AIM OF THE EXERCISE: Rewrite the listing below, replacing every occurrence of "The height and width of the screenshot is" with "The screenshot's height and width are" and leaving everything else unchanged.

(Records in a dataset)
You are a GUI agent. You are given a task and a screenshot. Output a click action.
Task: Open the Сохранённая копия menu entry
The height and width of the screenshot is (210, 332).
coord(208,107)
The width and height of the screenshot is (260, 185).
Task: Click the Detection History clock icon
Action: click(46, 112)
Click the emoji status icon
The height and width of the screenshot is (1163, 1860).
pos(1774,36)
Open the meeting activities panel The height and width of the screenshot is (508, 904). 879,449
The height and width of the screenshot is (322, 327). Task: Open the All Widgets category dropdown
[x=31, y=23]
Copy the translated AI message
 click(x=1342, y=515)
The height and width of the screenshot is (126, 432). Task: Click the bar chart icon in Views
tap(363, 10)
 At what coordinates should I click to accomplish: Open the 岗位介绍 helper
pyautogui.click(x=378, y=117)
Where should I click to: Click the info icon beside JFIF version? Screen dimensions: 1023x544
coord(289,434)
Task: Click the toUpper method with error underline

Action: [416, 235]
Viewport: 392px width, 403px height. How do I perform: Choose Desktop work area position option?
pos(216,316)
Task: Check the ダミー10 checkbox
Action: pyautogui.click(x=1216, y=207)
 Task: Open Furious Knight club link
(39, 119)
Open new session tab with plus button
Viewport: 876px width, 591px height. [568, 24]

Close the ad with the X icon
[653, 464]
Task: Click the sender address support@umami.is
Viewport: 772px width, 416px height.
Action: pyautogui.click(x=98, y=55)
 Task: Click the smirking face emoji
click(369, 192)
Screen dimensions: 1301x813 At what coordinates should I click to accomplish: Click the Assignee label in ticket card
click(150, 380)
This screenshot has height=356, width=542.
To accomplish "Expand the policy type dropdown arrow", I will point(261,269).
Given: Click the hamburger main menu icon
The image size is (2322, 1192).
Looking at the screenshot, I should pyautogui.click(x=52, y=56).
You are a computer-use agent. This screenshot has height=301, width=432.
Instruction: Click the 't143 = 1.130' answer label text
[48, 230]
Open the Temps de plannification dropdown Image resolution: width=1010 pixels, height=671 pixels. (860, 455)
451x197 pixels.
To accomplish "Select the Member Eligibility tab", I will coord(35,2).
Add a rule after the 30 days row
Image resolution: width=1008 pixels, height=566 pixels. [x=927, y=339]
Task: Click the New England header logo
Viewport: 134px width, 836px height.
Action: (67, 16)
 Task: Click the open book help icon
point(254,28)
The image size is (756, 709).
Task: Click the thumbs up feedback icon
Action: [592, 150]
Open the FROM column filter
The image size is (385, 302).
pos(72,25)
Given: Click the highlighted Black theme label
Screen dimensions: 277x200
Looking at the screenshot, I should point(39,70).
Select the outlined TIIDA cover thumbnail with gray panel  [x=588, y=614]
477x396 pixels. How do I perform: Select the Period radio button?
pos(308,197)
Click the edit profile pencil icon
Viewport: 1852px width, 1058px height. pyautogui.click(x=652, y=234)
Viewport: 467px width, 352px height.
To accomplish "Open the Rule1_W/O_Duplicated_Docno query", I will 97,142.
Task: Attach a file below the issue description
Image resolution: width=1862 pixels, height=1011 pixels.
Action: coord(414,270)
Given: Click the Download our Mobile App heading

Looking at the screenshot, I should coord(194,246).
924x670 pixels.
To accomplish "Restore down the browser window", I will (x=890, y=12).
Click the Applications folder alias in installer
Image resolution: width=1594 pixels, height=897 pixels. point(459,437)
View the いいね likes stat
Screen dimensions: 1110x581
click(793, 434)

SOLUTION TO THIS EXERCISE:
You are a GUI agent. You are given a task and a screenshot. Output a click action.
Task: Open the Сохранённая копия menu entry
The screenshot's height and width are (210, 332).
coord(208,107)
The width and height of the screenshot is (260, 185).
Task: Click the Detection History clock icon
Action: click(46, 112)
Click the emoji status icon
The screenshot's height and width are (1163, 1860).
pos(1774,36)
Open the meeting activities panel The screenshot's height and width are (508, 904). 879,449
The screenshot's height and width are (322, 327). Task: Open the All Widgets category dropdown
[x=31, y=23]
Copy the translated AI message
 click(x=1342, y=515)
The screenshot's height and width are (126, 432). Task: Click the bar chart icon in Views
tap(363, 10)
 At what coordinates should I click to accomplish: Open the 岗位介绍 helper
pyautogui.click(x=378, y=117)
Where should I click to: Click the info icon beside JFIF version? Screen dimensions: 1023x544
coord(289,434)
Task: Click the toUpper method with error underline

Action: [416, 235]
Viewport: 392px width, 403px height. How do I perform: Choose Desktop work area position option?
pos(216,316)
Task: Check the ダミー10 checkbox
Action: pyautogui.click(x=1216, y=207)
 Task: Open Furious Knight club link
(39, 119)
Open new session tab with plus button
Viewport: 876px width, 591px height. [568, 24]

Close the ad with the X icon
[653, 464]
Task: Click the sender address support@umami.is
Viewport: 772px width, 416px height.
Action: pyautogui.click(x=98, y=55)
 Task: Click the smirking face emoji
click(369, 192)
Screen dimensions: 1301x813 At what coordinates should I click to accomplish: Click the Assignee label in ticket card
click(150, 380)
This screenshot has height=356, width=542.
To accomplish "Expand the policy type dropdown arrow", I will point(261,269).
Given: Click the hamburger main menu icon
The image size is (2322, 1192).
Looking at the screenshot, I should pyautogui.click(x=52, y=56).
You are a computer-use agent. This screenshot has height=301, width=432.
Instruction: Click the 't143 = 1.130' answer label text
[48, 230]
Open the Temps de plannification dropdown Image resolution: width=1010 pixels, height=671 pixels. (860, 455)
451x197 pixels.
To accomplish "Select the Member Eligibility tab", I will coord(35,2).
Add a rule after the 30 days row
Image resolution: width=1008 pixels, height=566 pixels. [x=927, y=339]
Task: Click the New England header logo
Viewport: 134px width, 836px height.
Action: (67, 16)
 Task: Click the open book help icon
point(254,28)
The image size is (756, 709).
Task: Click the thumbs up feedback icon
Action: [592, 150]
Open the FROM column filter
The image size is (385, 302).
pos(72,25)
Given: Click the highlighted Black theme label
Screen dimensions: 277x200
Looking at the screenshot, I should point(39,70).
Select the outlined TIIDA cover thumbnail with gray panel  [x=588, y=614]
477x396 pixels. How do I perform: Select the Period radio button?
pos(308,197)
Click the edit profile pencil icon
Viewport: 1852px width, 1058px height. pyautogui.click(x=652, y=234)
Viewport: 467px width, 352px height.
To accomplish "Open the Rule1_W/O_Duplicated_Docno query", I will 97,142.
Task: Attach a file below the issue description
Image resolution: width=1862 pixels, height=1011 pixels.
Action: coord(414,270)
Given: Click the Download our Mobile App heading

Looking at the screenshot, I should coord(194,246).
924x670 pixels.
To accomplish "Restore down the browser window", I will (x=890, y=12).
Click the Applications folder alias in installer
Image resolution: width=1594 pixels, height=897 pixels. point(459,437)
View the いいね likes stat
Screen dimensions: 1110x581
click(793, 434)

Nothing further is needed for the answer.